The fact that you continue to feel the need to add clearly false, inflammatory rhetoric, based on one-sided rhetoric that in many cases has been shown to be wildly incorrect is telling.

The connection you are trying to make between illegal immigrants, and increased crime is factually wrong and as it is defamatory toward real people and enforces stereotypes, it is morally wrong.
0 Replies
 
Foxfyre
 
  1  
Reply Tue 27 Mar, 2007 02:57 pm
You're entitled to your opinion eBrown and I'm entitled to mine. I think your assertion that there is no disproportionate level of criminality among illegals in this country is also repeating a lie.

If 5% of the population is committing criminal acts, that's 15 MILLION criminals operating in this country. Among those in rural Illinois or Iowa or Arkansas, the proportion of criminals to the general population is probably considerably less than 5%. But is one criminal for every 100 people acceptable? Are you honestly comfortable with that?

Heather MacDonald brings some pretty significant credentials to the debate and she says the situation is far worse among the illegals in LA County. Are you saying she is repeating a lie? On what basis do you draw that conclusion?
0 Replies
 
Walter Hinteler
 
  1  
Reply Tue 27 Mar, 2007 03:08 pm
Foxfyre wrote:
There is a great disconnect between the reality and the presumption. In most places law enforcement isn't allowed to ask somebody if they are legal or illegal during law enforcement activity.


You mean they can't ask for legal papers?

Here, every single policemen can do that (though e.g. searching for illegal workers is done by the customs and/or labour office): you are asked for that and either present your papers or get that cleared at the police station.
0 Replies
 
ebrown p
 
  1  
Reply Tue 27 Mar, 2007 03:11 pm
Quote:

t should not surprise anyone to learn that immigrants – both undocumented and otherwise – commit some violent crimes. Even the most jingoistic champion of American values would concede that criminal elements are found in every demographic group.

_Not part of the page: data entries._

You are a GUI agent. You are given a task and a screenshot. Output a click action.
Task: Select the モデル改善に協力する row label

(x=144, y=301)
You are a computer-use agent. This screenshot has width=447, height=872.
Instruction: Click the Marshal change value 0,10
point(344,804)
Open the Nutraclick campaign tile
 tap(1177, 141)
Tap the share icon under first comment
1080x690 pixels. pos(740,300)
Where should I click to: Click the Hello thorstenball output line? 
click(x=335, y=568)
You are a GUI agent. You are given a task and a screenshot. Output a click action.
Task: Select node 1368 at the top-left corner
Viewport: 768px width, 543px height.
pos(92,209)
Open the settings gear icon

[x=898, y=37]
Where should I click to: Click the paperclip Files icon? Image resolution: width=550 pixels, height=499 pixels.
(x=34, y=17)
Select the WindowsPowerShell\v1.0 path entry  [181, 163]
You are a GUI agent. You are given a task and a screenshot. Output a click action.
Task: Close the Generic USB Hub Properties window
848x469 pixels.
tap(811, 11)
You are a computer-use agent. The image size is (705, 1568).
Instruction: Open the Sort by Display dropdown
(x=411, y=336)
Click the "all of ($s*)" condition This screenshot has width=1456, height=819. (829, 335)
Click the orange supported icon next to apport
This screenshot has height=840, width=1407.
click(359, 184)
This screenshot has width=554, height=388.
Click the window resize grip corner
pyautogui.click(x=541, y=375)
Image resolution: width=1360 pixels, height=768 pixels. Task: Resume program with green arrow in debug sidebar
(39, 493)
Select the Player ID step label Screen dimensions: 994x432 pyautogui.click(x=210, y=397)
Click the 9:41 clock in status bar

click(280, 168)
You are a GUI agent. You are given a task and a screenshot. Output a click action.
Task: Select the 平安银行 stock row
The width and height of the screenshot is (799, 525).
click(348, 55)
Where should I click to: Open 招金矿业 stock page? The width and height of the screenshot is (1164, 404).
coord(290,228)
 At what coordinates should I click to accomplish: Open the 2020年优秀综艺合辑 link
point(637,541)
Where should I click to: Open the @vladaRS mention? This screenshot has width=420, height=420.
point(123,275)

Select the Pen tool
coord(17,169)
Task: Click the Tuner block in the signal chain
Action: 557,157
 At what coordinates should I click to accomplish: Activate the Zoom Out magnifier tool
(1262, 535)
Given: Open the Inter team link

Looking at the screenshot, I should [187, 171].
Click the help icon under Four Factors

The real question is whether immigrants commit crimes at a higher rate than U.S. citizens. That’s the assertion advanced by U.S. Rep. Ted Poe and others, and it’s the perfect falsehood around which to build an agenda for stiffer immigration policies. But despite the profound fear that many people have of “foreigners,” statistics show that “natives” are more dangerous as a group.

The 2000 U.S. Census data of incarcerated males confirm that foreign-born people commit far fewer crimes per capita than U.S. citizens of every race and ethnicity. All told, U.S.-born people commit crimes at a rate that is approximately four times that of their foreign-born counterparts.

...

One fact is certain: there is a growing chorus of people determined to protect “us” from “them.” Before we yield to those who want to paint immigrants as evil interlopers threatening the American way of live, we should stop to consider a truer picture: “they” are actually much less dangerous than “us.”